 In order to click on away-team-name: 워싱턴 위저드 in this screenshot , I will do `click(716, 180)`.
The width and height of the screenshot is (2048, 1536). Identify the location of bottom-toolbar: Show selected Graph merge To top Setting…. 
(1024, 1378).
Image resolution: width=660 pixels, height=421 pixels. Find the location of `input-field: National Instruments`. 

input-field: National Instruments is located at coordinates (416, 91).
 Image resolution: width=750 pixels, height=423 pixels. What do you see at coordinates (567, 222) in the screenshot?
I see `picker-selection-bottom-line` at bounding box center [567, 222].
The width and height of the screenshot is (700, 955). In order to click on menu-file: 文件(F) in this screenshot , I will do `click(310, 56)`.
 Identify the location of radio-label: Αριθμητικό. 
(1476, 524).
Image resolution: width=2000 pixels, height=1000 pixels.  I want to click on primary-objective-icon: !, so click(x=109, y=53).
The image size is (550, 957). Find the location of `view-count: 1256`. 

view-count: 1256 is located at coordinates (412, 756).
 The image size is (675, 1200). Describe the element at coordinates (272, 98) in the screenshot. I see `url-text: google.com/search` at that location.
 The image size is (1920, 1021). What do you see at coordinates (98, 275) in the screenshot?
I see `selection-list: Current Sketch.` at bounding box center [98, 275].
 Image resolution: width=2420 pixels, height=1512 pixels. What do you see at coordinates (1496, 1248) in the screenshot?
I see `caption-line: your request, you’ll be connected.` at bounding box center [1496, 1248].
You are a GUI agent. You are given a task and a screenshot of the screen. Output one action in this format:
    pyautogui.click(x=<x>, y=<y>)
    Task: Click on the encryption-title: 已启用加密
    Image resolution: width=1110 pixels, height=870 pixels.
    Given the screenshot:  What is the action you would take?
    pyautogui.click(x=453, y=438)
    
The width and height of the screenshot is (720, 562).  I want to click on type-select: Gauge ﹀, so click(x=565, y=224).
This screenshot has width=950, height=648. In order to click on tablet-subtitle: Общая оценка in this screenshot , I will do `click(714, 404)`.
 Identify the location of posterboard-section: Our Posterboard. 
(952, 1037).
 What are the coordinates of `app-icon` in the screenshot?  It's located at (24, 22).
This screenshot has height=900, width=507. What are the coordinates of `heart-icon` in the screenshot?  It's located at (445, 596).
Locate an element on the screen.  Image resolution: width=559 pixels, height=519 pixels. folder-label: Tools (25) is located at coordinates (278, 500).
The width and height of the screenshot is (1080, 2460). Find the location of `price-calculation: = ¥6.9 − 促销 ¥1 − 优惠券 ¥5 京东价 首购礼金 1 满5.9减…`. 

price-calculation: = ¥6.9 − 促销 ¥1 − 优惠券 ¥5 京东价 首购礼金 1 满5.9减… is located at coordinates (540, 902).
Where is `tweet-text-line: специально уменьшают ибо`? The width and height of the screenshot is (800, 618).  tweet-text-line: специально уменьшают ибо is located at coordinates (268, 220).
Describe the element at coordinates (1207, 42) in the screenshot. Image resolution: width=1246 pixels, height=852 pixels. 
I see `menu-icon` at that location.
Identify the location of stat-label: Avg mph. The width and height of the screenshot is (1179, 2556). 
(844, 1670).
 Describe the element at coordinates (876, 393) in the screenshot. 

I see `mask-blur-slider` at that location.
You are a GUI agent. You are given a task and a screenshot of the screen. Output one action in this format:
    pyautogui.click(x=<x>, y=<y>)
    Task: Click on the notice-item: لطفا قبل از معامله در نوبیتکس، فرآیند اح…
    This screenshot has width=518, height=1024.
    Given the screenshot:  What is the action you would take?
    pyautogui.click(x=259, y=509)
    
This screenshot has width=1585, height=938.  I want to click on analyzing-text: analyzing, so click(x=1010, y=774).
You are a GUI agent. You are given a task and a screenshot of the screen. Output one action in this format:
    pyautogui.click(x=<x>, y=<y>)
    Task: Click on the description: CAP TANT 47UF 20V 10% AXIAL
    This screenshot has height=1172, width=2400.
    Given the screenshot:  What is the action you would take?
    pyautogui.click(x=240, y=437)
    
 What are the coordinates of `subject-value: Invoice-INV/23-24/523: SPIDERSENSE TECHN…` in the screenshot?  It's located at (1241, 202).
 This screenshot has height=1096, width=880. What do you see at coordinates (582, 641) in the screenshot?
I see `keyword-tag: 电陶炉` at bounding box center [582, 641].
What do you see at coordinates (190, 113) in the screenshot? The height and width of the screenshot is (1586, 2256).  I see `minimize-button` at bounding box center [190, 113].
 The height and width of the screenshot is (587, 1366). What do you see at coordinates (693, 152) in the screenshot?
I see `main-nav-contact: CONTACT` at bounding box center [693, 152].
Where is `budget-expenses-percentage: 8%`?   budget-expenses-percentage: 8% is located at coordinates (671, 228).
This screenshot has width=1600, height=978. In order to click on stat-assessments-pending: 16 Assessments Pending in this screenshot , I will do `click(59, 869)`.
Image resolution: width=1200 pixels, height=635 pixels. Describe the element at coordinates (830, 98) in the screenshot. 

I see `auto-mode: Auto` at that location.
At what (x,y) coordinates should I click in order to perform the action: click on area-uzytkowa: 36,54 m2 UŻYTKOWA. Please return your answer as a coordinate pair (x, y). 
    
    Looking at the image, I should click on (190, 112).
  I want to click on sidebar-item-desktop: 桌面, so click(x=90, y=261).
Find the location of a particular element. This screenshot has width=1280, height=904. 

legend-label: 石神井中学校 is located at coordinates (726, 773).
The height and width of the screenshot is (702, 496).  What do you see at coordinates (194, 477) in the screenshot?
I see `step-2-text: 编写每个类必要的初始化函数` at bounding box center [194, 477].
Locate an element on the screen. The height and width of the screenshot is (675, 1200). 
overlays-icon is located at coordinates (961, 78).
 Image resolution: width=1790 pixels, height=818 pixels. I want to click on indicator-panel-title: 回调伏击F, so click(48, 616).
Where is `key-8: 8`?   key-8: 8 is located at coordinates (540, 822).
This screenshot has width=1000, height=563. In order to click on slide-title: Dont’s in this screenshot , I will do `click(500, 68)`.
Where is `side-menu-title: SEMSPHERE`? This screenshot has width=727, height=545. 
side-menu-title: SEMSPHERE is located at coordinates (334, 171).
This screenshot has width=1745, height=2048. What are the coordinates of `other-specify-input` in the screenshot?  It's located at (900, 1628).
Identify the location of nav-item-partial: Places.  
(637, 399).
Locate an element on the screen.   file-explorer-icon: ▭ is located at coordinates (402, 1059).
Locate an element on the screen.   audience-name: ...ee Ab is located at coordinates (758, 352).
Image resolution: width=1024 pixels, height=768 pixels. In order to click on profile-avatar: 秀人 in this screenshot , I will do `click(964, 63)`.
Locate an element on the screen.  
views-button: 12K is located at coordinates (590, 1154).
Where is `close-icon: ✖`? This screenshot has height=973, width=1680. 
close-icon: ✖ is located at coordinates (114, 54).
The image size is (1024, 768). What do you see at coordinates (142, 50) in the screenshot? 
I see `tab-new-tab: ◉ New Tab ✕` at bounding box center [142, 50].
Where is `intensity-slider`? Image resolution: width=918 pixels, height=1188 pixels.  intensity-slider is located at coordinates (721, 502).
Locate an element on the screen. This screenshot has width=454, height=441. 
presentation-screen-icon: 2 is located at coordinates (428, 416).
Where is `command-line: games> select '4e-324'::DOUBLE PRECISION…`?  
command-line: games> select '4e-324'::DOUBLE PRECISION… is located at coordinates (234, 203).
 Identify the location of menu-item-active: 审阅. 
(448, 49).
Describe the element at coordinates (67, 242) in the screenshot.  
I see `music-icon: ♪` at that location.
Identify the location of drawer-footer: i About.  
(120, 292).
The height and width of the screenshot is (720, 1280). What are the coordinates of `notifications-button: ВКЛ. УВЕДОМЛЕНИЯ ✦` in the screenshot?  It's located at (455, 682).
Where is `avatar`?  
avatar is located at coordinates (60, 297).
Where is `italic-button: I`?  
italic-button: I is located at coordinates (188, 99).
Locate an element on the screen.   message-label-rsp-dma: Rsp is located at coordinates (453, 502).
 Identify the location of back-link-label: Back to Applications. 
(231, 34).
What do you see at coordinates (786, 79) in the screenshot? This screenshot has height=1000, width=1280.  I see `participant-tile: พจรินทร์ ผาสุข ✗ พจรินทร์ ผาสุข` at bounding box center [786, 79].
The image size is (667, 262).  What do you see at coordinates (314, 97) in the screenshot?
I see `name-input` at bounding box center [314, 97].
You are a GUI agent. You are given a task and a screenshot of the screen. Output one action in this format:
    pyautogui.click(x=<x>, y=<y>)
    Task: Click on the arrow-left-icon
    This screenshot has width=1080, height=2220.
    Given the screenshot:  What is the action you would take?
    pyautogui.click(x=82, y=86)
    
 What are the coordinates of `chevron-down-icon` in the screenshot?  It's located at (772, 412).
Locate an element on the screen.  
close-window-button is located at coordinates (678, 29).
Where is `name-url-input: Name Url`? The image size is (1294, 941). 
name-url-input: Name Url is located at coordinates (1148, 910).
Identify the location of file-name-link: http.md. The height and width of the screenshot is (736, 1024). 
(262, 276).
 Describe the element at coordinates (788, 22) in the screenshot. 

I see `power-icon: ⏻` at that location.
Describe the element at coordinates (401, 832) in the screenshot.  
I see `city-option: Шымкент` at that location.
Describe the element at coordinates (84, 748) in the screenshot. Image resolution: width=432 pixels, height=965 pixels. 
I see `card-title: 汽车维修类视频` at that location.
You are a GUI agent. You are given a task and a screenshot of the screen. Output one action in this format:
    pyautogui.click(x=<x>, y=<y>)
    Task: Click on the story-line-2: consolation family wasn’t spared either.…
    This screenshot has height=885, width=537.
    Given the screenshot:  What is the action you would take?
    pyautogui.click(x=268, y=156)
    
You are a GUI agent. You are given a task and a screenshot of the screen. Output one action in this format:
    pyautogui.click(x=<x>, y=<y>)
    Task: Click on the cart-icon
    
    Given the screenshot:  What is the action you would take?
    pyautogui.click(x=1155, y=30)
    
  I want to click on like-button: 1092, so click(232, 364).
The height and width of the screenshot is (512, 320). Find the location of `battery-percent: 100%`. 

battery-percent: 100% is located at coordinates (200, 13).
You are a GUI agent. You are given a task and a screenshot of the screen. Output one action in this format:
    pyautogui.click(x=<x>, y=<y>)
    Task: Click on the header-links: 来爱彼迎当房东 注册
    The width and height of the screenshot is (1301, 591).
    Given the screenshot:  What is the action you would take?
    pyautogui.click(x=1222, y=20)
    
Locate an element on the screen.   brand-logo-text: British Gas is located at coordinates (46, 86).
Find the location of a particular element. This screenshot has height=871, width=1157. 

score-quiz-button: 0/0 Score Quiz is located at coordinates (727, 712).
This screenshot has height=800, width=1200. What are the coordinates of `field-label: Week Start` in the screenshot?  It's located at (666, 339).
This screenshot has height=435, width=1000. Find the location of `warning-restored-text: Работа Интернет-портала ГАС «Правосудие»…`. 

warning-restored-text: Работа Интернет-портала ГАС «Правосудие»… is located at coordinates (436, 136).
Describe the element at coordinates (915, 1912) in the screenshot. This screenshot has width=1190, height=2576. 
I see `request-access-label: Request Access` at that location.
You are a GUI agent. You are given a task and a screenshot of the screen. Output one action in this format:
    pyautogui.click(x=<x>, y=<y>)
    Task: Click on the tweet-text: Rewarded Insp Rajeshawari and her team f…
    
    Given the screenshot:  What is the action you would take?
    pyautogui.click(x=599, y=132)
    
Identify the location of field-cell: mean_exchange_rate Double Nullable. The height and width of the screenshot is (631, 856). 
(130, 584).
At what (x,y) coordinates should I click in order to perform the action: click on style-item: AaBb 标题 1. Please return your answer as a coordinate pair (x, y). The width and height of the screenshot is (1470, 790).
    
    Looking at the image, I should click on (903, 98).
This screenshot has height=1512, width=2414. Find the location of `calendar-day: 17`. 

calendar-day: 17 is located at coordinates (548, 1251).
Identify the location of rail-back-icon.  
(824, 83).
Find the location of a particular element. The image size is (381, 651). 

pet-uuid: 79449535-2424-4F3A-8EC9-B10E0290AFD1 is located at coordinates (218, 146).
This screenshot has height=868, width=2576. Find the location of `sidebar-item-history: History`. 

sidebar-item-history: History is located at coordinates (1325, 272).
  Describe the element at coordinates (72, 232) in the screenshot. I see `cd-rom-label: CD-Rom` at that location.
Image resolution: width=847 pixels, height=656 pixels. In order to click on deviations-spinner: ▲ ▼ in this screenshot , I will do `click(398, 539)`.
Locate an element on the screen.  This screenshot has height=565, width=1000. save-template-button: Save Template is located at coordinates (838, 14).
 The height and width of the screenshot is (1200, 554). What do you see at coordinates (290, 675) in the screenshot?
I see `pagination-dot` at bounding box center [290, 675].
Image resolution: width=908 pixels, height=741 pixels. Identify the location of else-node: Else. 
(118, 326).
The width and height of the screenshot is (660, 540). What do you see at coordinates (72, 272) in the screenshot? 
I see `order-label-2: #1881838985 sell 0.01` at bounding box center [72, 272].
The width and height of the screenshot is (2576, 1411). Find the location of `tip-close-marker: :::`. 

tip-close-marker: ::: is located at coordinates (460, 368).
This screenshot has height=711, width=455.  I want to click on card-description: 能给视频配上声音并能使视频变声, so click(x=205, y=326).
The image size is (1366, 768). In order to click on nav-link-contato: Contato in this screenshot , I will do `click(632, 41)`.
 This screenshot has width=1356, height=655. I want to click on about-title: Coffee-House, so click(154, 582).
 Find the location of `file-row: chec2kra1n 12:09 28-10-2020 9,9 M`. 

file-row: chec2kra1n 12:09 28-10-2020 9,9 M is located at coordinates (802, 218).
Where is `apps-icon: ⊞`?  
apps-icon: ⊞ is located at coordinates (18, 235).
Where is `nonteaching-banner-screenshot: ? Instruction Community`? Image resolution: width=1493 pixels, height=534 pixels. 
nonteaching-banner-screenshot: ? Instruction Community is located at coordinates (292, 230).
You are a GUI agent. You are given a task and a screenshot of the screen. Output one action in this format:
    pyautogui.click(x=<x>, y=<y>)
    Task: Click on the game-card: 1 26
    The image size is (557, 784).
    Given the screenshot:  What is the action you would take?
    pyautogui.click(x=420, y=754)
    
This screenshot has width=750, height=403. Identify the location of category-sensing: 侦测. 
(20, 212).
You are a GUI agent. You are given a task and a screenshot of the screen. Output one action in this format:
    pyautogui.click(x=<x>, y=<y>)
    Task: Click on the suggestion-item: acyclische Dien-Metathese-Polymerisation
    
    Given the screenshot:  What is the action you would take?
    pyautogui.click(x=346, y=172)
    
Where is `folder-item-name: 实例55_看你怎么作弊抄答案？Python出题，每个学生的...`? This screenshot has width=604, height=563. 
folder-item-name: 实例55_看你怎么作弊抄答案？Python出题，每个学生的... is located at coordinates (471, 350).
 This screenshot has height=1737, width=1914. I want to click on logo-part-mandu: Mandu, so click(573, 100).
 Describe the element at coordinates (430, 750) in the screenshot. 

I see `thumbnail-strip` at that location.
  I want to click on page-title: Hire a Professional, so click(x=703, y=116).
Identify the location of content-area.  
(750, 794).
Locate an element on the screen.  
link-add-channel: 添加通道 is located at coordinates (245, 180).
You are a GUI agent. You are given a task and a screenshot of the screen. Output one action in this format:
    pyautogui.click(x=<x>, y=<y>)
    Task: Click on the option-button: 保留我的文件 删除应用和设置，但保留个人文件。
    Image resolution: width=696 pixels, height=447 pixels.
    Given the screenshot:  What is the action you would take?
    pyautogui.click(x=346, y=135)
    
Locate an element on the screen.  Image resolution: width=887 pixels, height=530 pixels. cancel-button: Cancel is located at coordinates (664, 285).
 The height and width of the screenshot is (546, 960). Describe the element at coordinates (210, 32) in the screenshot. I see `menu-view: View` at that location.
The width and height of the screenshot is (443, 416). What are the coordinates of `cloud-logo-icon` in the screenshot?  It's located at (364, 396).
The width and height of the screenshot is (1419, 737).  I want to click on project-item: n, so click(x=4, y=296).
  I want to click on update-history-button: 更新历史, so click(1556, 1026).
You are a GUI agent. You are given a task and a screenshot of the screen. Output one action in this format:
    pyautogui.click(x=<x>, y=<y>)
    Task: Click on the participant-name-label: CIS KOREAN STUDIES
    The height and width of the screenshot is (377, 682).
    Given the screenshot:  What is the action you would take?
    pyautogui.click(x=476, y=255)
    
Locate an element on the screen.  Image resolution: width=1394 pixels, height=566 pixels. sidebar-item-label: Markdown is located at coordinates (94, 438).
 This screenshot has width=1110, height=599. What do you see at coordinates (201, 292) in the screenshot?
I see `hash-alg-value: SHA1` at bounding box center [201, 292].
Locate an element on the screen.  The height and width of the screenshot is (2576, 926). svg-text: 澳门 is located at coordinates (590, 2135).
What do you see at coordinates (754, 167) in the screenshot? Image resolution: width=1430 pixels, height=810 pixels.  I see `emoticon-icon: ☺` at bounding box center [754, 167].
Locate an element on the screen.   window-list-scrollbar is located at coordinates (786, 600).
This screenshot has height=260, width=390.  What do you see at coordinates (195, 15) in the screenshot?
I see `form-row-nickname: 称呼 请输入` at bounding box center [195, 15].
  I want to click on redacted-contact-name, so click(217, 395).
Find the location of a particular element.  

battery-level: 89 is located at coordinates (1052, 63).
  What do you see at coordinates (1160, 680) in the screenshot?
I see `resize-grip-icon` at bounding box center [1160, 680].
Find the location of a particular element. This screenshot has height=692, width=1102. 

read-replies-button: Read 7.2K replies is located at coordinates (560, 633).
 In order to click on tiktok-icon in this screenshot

※

TASK DIRECTIONS:
Which lines in the material above contain the string "menu"? Collect every one of them, counting only matches with the same case.

REPLY:
The width and height of the screenshot is (700, 955). In order to click on menu-file: 文件(F) in this screenshot , I will do `click(310, 56)`.
I see `menu-icon` at that location.
Where is `side-menu-title: SEMSPHERE`? This screenshot has width=727, height=545. 
side-menu-title: SEMSPHERE is located at coordinates (334, 171).
 Identify the location of menu-item-active: 审阅. 
 The height and width of the screenshot is (546, 960). Describe the element at coordinates (210, 32) in the screenshot. I see `menu-view: View` at that location.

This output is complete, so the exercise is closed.